_WHAT YOU ARE ASKED TO DO_
Provide only the number of lines in the following data that contain "will".

Excerpts from a dataset:
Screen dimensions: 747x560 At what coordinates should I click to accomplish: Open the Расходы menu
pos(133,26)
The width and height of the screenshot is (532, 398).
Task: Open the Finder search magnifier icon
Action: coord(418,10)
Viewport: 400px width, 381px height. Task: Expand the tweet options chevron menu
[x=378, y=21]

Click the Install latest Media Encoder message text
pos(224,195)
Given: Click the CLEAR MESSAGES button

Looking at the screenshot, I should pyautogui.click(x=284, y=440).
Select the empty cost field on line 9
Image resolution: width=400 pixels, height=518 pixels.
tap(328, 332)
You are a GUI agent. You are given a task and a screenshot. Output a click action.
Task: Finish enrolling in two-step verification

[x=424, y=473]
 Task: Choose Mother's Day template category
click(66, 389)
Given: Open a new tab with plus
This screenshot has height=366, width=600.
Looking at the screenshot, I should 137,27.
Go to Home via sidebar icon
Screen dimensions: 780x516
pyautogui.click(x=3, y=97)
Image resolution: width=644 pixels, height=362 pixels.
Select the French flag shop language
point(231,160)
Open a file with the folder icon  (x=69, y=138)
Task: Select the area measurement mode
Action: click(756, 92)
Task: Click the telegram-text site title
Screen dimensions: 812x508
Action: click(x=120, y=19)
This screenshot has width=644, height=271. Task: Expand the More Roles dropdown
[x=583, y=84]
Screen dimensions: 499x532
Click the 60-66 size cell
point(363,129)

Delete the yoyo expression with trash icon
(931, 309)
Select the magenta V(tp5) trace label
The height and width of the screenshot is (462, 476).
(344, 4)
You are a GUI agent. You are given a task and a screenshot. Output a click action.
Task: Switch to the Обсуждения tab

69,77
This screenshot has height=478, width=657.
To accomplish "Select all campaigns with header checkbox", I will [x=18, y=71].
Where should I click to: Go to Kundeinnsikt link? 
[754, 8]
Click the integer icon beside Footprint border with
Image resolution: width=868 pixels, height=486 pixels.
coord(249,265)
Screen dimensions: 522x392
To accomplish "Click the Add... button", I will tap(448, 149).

_EXERCISE RESULT_
2